In Tennessee, with each bill a financial statement is crafted showing how much will this legislation cost the taxpayer. Sometime the bill is in the millions of dollars; sometimes it is zero. But each time a state expert has to calculate the cost — and that adds up to big bucks, considering many of these bills never pass committee and see the light of day.
“Every single bill has a fiscal note,” said Owen. “It does mean savings, no doubt about it.”
House Caucus Chairman Glen Casada, R-Franklin, agreed. Filing so many bills is “a frivolous waste of money,” he said.
He also said the move will will lead to better legislation, since lawmakers will have fewer bills to shepherd and over which to gain an expertise.
“We have members who file 90, 100 bills,” Casada said. “It’s impossible to carry that number of bills and do a good job.”
But concerns simmer below the surface.
Since the potential changes were announced last week, lobbyists have been scrambling to find sponsors for the bills their clients may want. If the number of bills do become capped, some special interests may not be able to get legislation favorable to them through the General Assembly.
“The immediate impact was that the bigger, more successful lobbyists starting calling,” prominent legislators who are known to get bills passed, “saying ‘save me one spot, two spots, three spots.’” Ketron said.
“I have heard they are scrambling to the go-to legislators,” Jim Brown, lobbyist for the Tennessee branch of the National Federation of Independent Business, said of his fellow lobbyists. “They are working much harder and much earlier to prepare for the session.”
Ketron also raised the spectre of something more worrisome that might come from a bill limit: ethics issues — something that the Tennessee legislature is no stranger to.
Ketron suggested that, with a bill limit, lawmakers who are skilled at getting legislation through the General Assembly may become the subject of campaign-contribution bidding wars from big-monied special interests who want to make sure their bills get through the legislature.
Even worse, Ketron said, non-profit organizations who can’t pony up campaign cash — and who may need the most help from the legislature — may be left out in the cold.
“Are they going to be blocked out?” Ketron asked. “I’m not saying it will happen, but it’s something that needs to be brought up and debated.”
It’s not surprising there is controversy over limiting bills — and the controversy is not limited to Tennessee.
Legislatures across the US have struggled with the overwhelming number of bills and tried to find ways to deal with it, according to a study by the National Council of State Legislators.
Colorado legislators, for example, have a limit of 5 bills per year — although they can go to a special committee to plea for additional legislation.
In the Florida House of Representatives, members are limited to 6 bills during the legislative session, but a two-thirds vote from the House can waive the limit.

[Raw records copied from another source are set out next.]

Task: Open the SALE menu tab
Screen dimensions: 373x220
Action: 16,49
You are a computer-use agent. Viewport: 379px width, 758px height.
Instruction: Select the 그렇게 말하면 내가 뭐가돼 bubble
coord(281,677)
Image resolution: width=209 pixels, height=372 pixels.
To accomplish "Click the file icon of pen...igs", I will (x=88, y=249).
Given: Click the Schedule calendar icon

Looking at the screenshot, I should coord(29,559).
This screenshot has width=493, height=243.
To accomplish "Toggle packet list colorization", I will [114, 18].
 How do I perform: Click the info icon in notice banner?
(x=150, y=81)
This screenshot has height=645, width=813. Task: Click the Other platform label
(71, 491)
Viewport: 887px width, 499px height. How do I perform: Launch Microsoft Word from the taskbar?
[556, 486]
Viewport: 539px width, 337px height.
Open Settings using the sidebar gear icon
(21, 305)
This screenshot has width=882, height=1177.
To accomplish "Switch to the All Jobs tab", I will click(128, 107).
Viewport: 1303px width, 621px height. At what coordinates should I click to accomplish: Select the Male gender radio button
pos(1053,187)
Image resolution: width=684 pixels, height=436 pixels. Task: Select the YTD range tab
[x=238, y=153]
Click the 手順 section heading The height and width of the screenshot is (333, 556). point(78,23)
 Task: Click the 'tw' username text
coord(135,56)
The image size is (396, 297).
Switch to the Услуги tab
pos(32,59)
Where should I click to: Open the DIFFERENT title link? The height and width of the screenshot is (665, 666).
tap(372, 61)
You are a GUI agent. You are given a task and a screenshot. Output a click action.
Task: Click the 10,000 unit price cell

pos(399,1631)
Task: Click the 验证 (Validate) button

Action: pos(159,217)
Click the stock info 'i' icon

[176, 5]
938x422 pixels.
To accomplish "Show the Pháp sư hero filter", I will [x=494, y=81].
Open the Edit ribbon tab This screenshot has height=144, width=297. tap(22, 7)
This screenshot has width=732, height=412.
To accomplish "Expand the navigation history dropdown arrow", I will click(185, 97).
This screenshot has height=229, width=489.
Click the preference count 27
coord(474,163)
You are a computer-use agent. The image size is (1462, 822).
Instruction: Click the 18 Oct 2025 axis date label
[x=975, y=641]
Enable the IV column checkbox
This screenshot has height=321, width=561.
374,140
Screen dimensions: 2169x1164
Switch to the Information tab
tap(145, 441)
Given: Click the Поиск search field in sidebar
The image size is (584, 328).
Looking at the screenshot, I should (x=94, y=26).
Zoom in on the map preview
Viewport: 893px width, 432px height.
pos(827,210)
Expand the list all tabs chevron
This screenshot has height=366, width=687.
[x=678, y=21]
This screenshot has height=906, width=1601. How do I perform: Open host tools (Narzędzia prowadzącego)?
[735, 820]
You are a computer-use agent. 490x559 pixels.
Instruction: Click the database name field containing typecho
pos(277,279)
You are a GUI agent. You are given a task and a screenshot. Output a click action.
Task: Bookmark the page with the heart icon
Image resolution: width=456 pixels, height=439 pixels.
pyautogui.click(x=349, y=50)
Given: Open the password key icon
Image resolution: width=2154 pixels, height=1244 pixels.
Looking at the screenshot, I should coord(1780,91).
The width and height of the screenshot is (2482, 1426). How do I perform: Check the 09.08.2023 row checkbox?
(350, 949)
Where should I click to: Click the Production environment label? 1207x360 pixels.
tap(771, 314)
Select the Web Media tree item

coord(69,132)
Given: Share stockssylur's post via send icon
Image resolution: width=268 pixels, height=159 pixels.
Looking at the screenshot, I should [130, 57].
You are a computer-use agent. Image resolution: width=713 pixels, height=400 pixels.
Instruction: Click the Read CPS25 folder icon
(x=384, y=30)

And members of the Montana Legislature can request an unlimited number of bills before December 5. After that date, a member may file up to 7 bills or resolutions — but unused requests by one member may be granted to another member.
And it’s not that bill filing limits are unheard of in Tennessee, either. Members of the Tennessee state Senate, for example, can file as many bills as they like before the legislative session — but are limited to 9 once the session begins, according to 2012 rules.